Conventional wisdom dictates that people, especially the younger ones, have ruined their appreciation for the deep, rich, crisp sound that previous generations of music fans saw as the holy grail. However, conventional wisdom isn’t always wise.
A new study indicates that the kids’ ears are alright, in that they prefer the sound of lossless music to MP3s and flat-response speakers to those that distort sound in favour of bass or other frequencies.
Apathy about sound quality is widespread to the point of ubiquity, to hear some tell it — or perhaps it’s just a self-fulfilling prophecy that we’ve all aided by taking it for granted. One rapper I spoke with backstage at CES a couple of years ago (Akon) told me he mixes his albums for a single, tiny, mono mobile phone speaker, a perfect demonstration of this cycle of sonic misery. People listen on shoddy headphones and speakers, the thinking goes, so producers might as well mix for them — the same way they used to take car stereos into account. The result then gets further degraded by lossy compression algorithms such as MP3 and nobody cares.
Not so fast.
First, a couple of caveats. This study (.PDF) was conducted by Harman, which, as a manufacturer of speakers, definitely has a horse in this race. Also, it only polled 18 Los Angeleno high school students: 13 boys and five girls. Still, the study appears to have been conducted with a fair degree of rigour — double-blind, randomised testing consisting of 12 half-hour trials for the MP3 versus lossless part of the study and four trials for the speaker test.
Its findings are clear: These kids can not only distinguish between good and bad sound, but they prefer the good stuff — and when they do, they do so with more conviction than when they prefer the degraded stuff.
These results stand in stark contradiction to an eight-year study by Stanford University’s Jonathan Berger cited by the New York Times and others, which found that younger listeners not only don’t care about good sound quality — some actually prefer that it be degraded.
As the Harman study itself points out, music compressed at high bit-rates using modern compression technology like AAC is often indistinguishable from the lossless CD-quality version. So its test compared 128Kb/s MP3s with the CD-quality version. These don’t have to be physical CDs, of course; lossless digital files are also CD-quality, and 256Kb/s AACs sound like CDs to most people.
In other words, the point here isn’t about CDs versus digital files; it’s about good sound versus bad sound.
Across the board, these subjects appear to have preferred uncompressed sound and speakers with an even frequency response. However, there were “significant” differences in the ability of each individual to discern those differences, indicating that some people simply can’t hear the difference, whereas it’s much clearer for others (maybe the ones who take good care of their ears).
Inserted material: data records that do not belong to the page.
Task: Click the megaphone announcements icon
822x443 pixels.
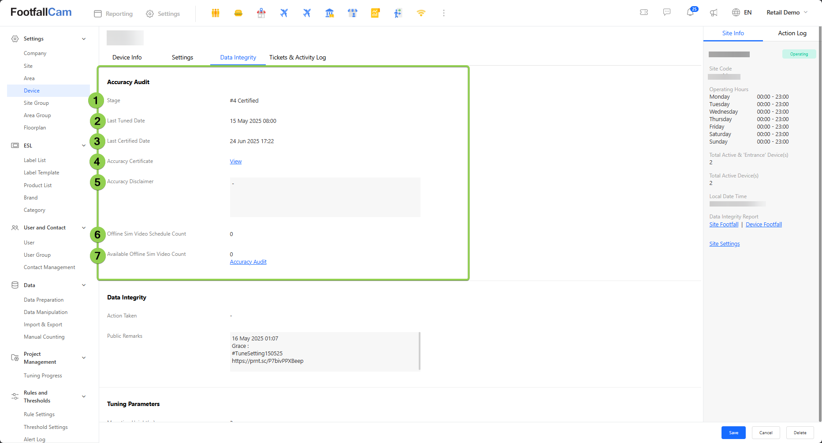Action: pos(714,13)
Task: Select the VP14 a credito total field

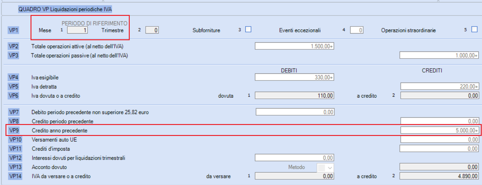Action: pyautogui.click(x=439, y=176)
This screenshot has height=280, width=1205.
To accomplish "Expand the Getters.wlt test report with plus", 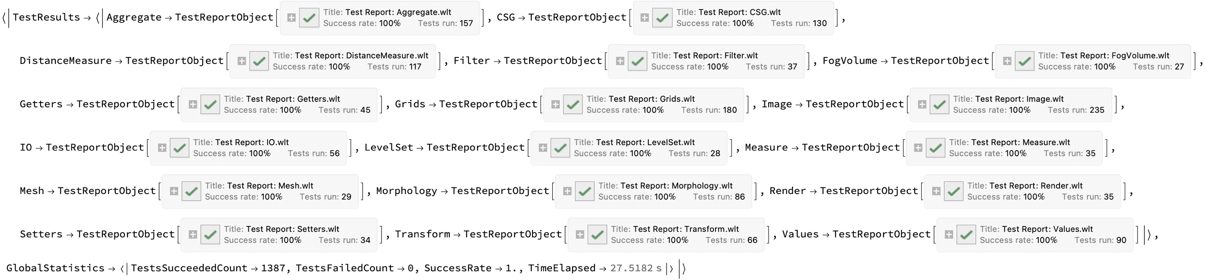I will 193,104.
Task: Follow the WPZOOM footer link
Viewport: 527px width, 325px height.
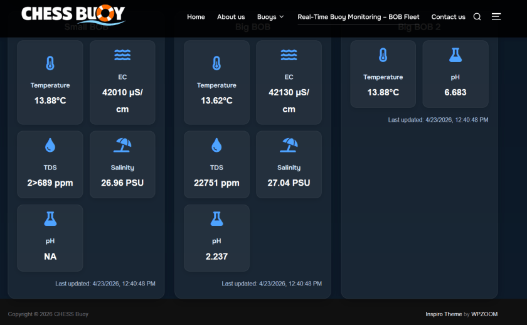Action: click(x=484, y=314)
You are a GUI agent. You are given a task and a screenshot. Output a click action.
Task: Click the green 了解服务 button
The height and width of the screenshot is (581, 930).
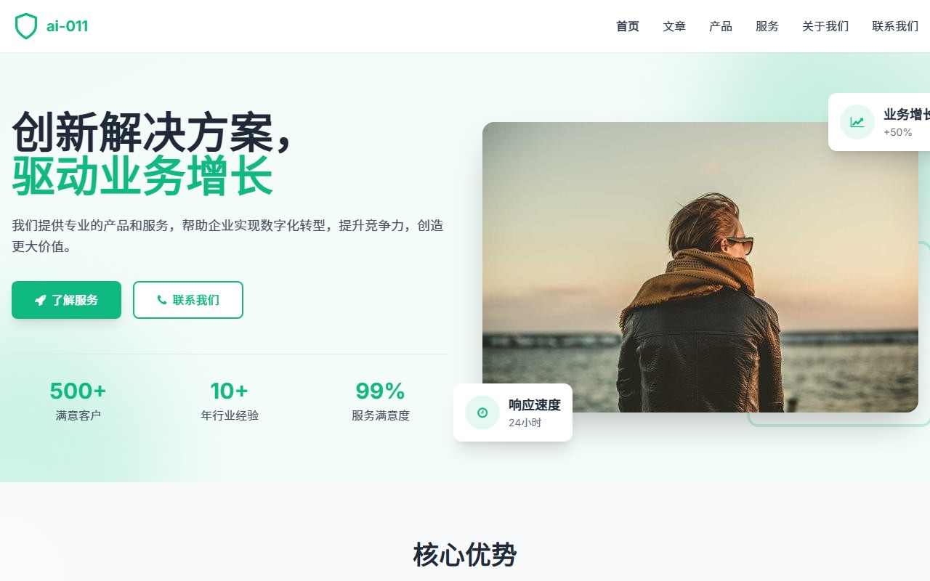[x=66, y=300]
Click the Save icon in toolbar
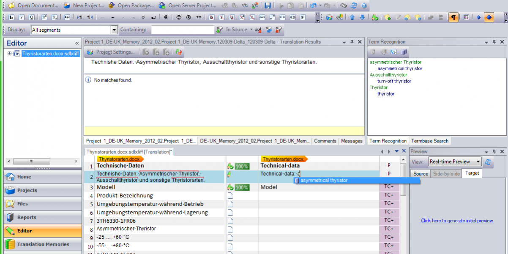Screen dimensions: 508x254 click(268, 5)
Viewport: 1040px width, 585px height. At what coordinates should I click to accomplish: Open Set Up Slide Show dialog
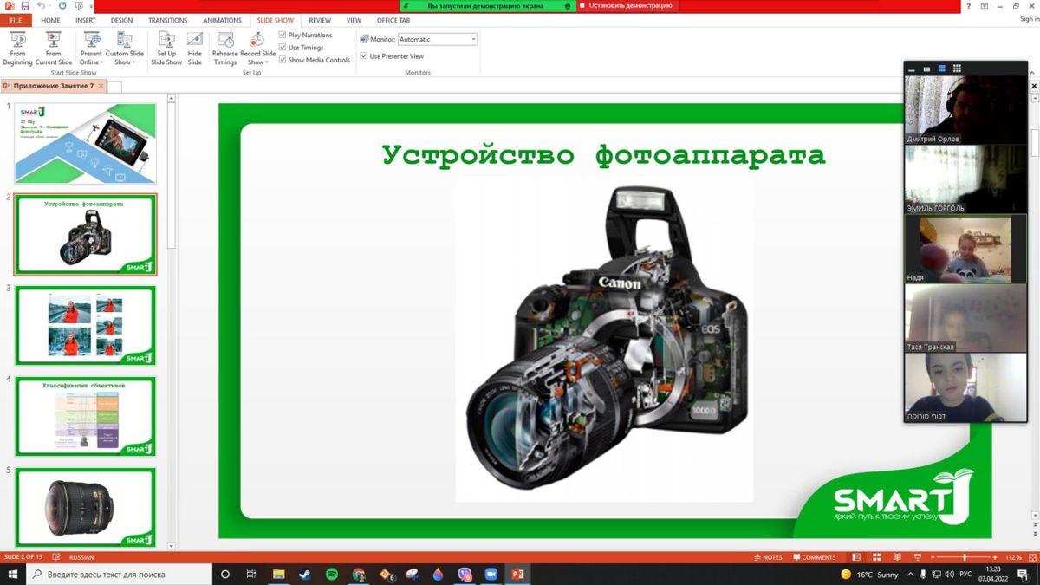point(166,48)
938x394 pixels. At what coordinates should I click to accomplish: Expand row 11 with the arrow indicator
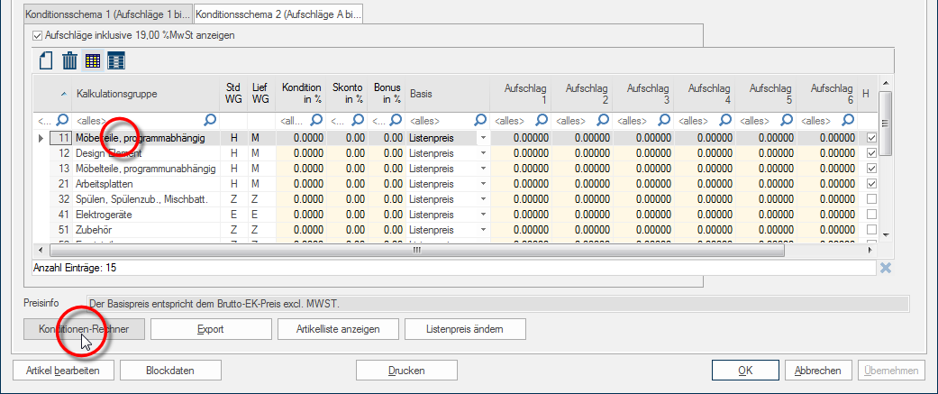pos(41,138)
The test also looked at whether kids can tell the difference between speakers, using four trials. We’ll leave out the details, especially because Harman Kardon found that people preferred its own Infinity speakers. Like all studies, this one seems to conform to the desires of the people who paid for it. But what’s interesting is that all listeners preferred “the loudspeaker with the widest, ﬂattest and smoothest frequency response curves,” in addition to preferring uncompressed audio.
This idea that nobody cares about sound quality anymore looks like a case of false conventional wisdom, as far as this study is concerned.
Of course, the test didn’t ask listeners whether they would be willing to pay real money or alter their behaviour to access better sound quality, which is the test faced by high-end audio products in the real world. (We think it’s worth spending over $US100 on headphones, for instance… but do you?)
What about the idea that today’s listeners prefer the “sizzling” sound of MP3s, which lack low and high frequencies and are missing other information, often resulting in shimmery-sounding cymbals? Or the notion that they prefer speakers with uneven frequency response, like the ones in my newish car that seem tilted unfairly towards the bass end?
This study found “no evidence” to support either of these bits of conventional wisdom.